Materials and Methods
Scholar GPT was accessed via ChatGPT (www.chatgpt.com) on March 20, 2024. A total of 60 technical questions (15 each on impacted teeth, dental implants, temporomandibular joint disorders, and orthognathic surgery) from our previous study were used. Scholar GPT's responses were evaluated using a modified Global Quality Scale (GQS). The questions were randomized before scoring using an online randomizer (www.randomizer.org). A single researcher performed the evaluations at three different times, three weeks apart, with each evaluation preceded by a new randomization. In cases of score discrepancies, a fourth evaluation was conducted to determine the final score.
Results
Scholar GPT performed well across all technical questions, with an average GQS score of 4.48 (SD=0.93). Comparatively, ChatGPT's average GQS score in previous study was 3.1 (SD=1.492).
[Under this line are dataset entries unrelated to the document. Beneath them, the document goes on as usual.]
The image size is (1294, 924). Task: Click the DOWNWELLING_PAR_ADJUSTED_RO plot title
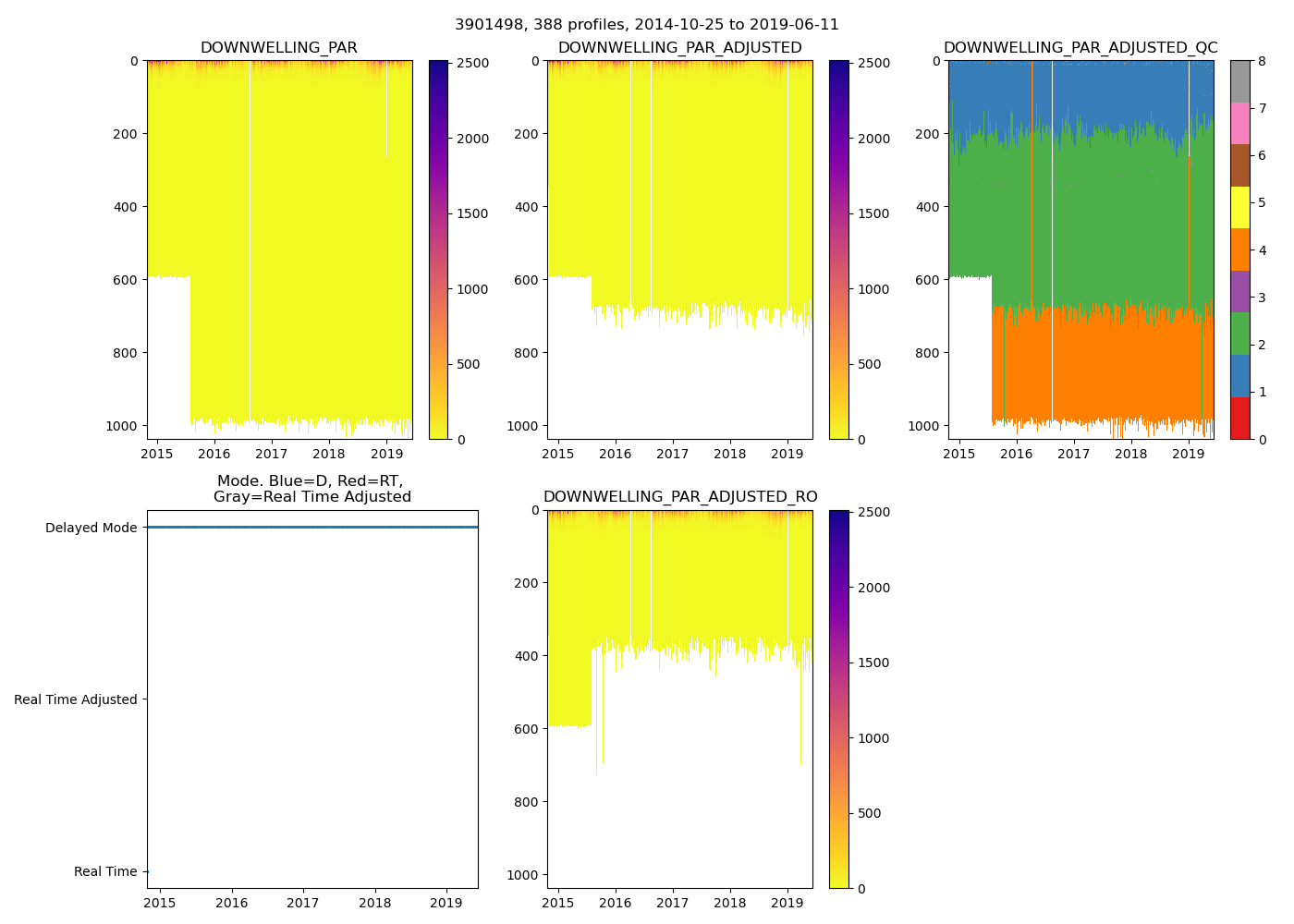click(679, 497)
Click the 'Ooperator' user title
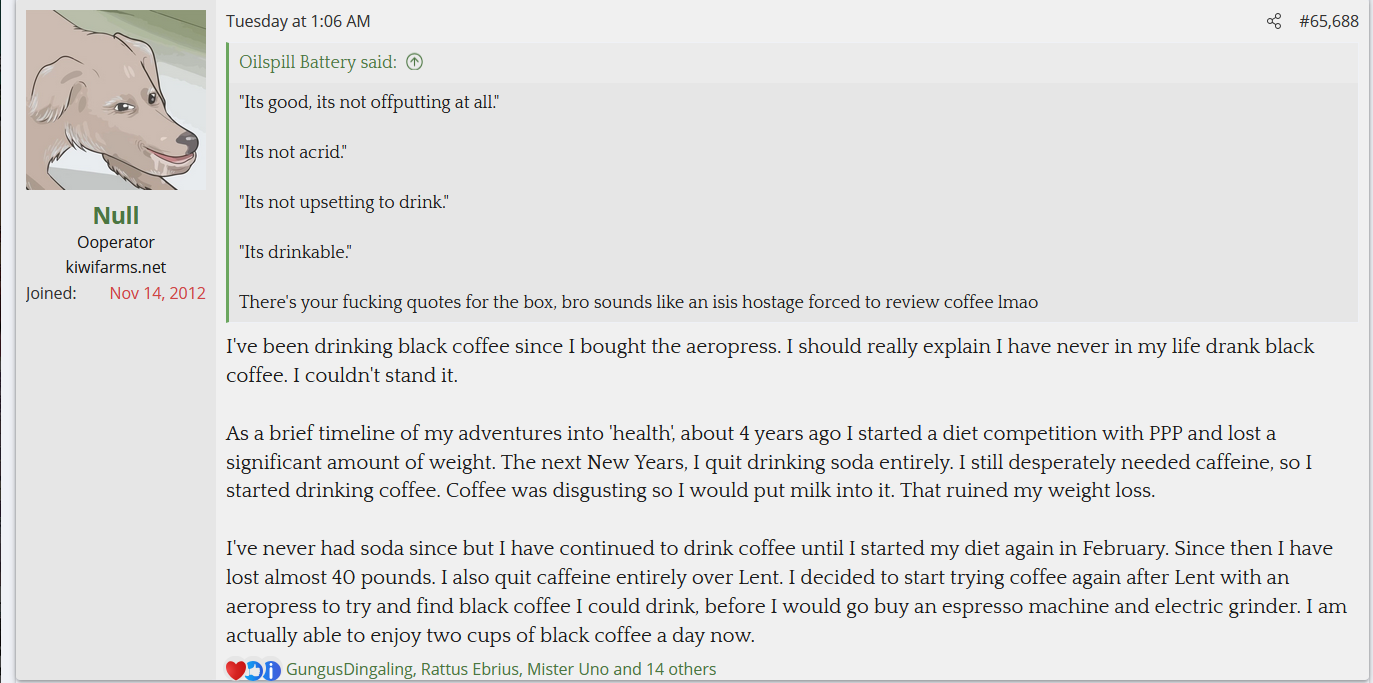 116,242
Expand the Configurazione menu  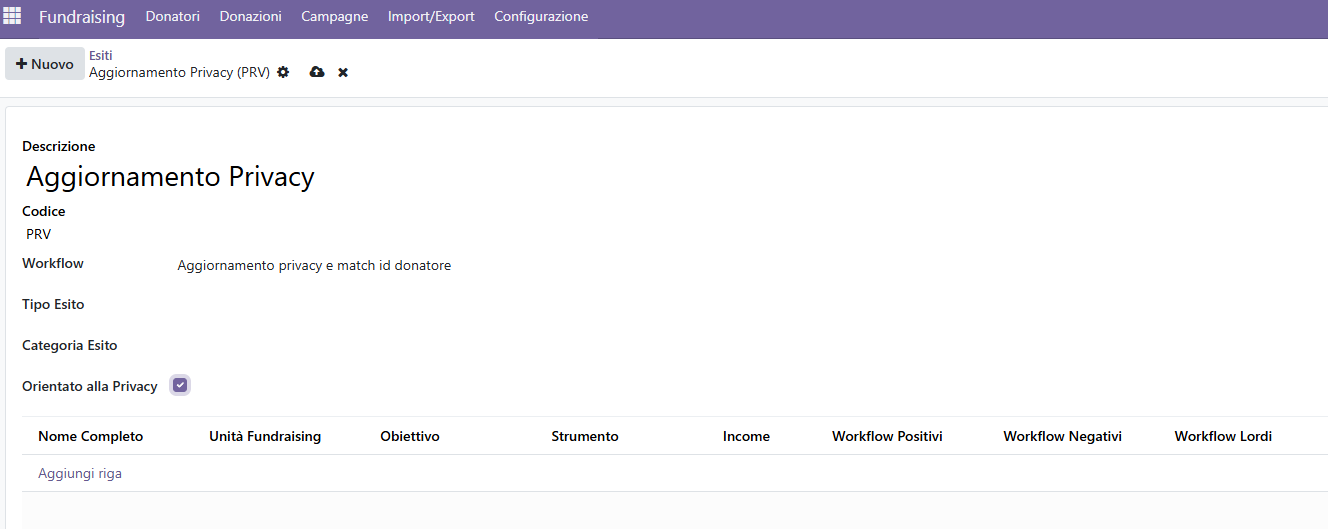541,17
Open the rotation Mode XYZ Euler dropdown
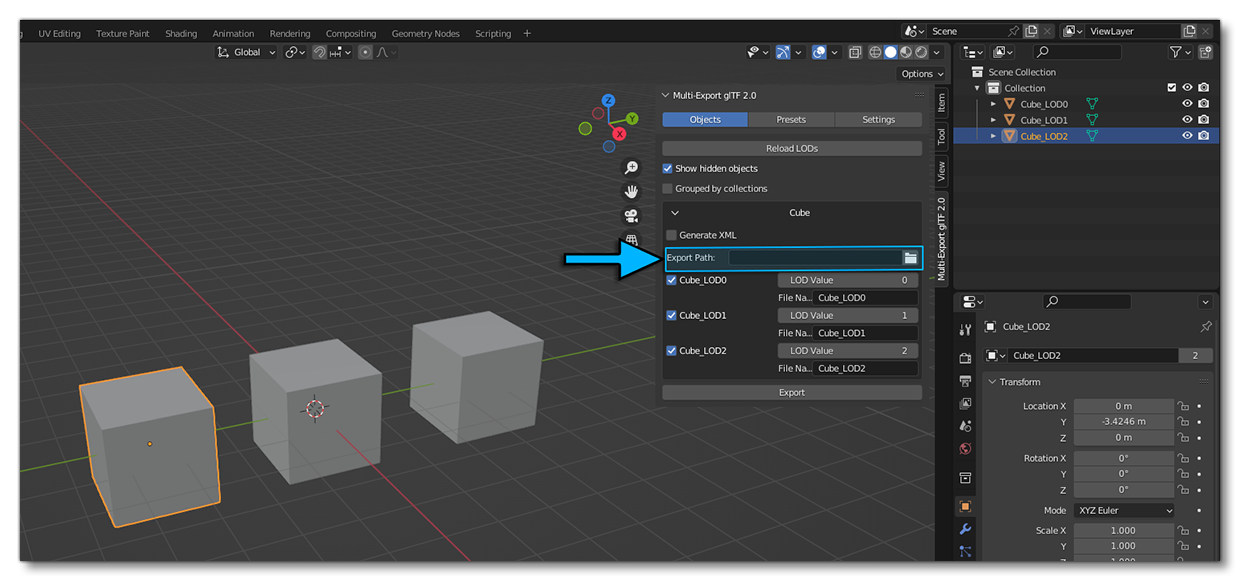Viewport: 1240px width, 581px height. point(1125,510)
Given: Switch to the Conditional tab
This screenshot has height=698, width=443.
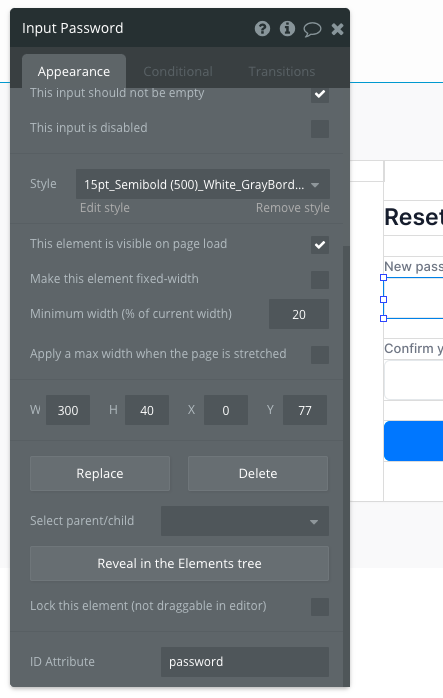Looking at the screenshot, I should pos(178,71).
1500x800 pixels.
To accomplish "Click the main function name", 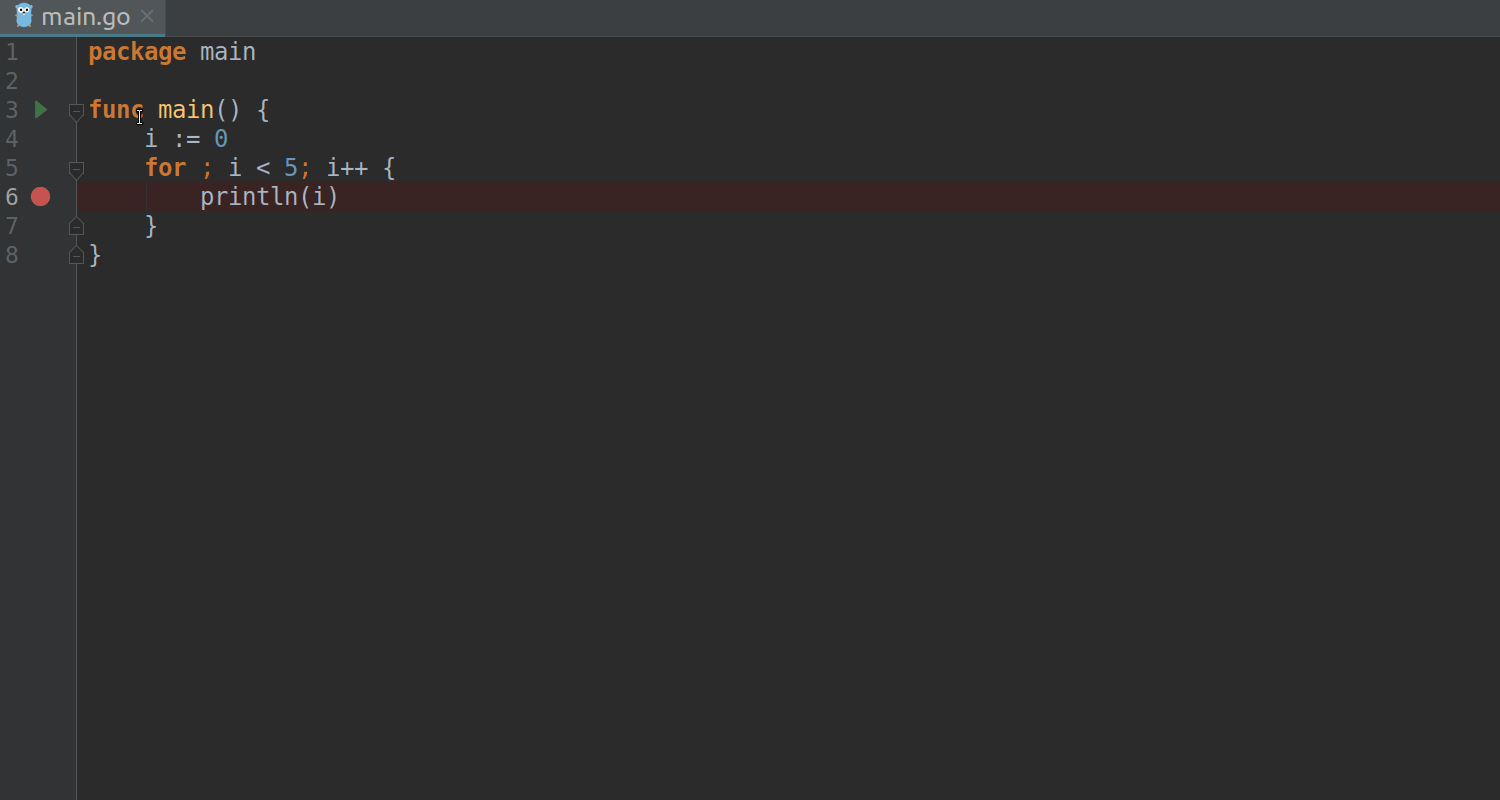I will click(x=186, y=109).
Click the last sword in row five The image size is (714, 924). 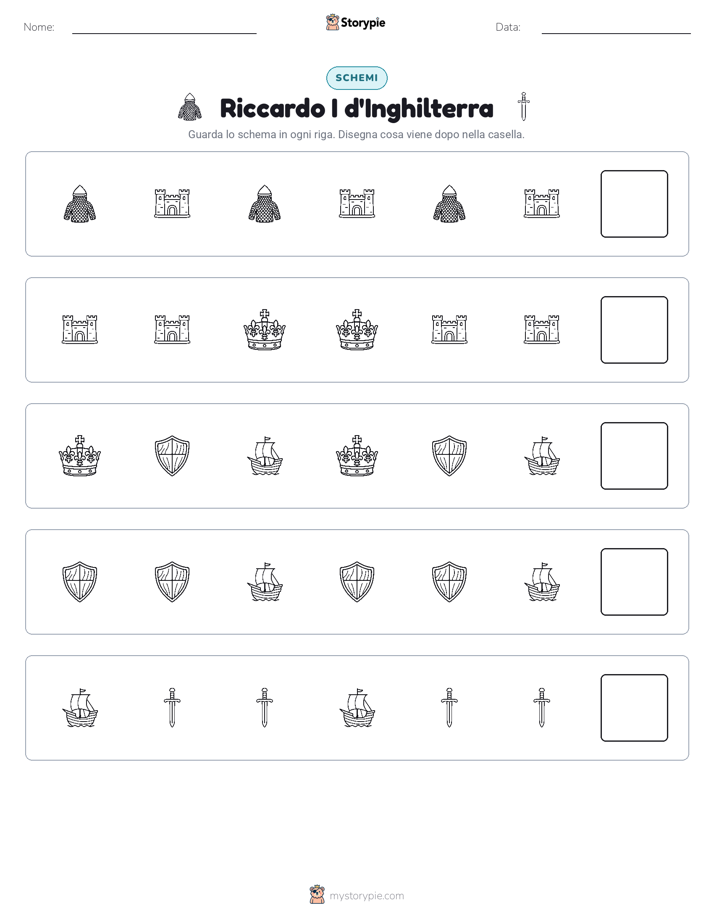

The Wilcoxon Signed-Rank Test indicated a statistically significant higher average score for Scholar GPT compared to ChatGPT (Mean Difference = 2.00, SE = 0.163, p < 0.001). The Kruskal-Wallis Test showed no statistically significant differences among the topic groups (χ² = 0.799, df = 3, p = 0.850, ε² = 0.0135).
Conclusion
Scholar GPT demonstrated a generally high performance in technical questions within oral and maxillofacial surgery and produced more consistent and higher-quality responses compared to ChatGPT. The findings suggest that GPT models based on academic databases can provide more accurate and reliable information. Additionally, developing a specialized GPT model for oral and maxillofacial surgery could ensure higher quality and consistency in artificial intelligence-generated information.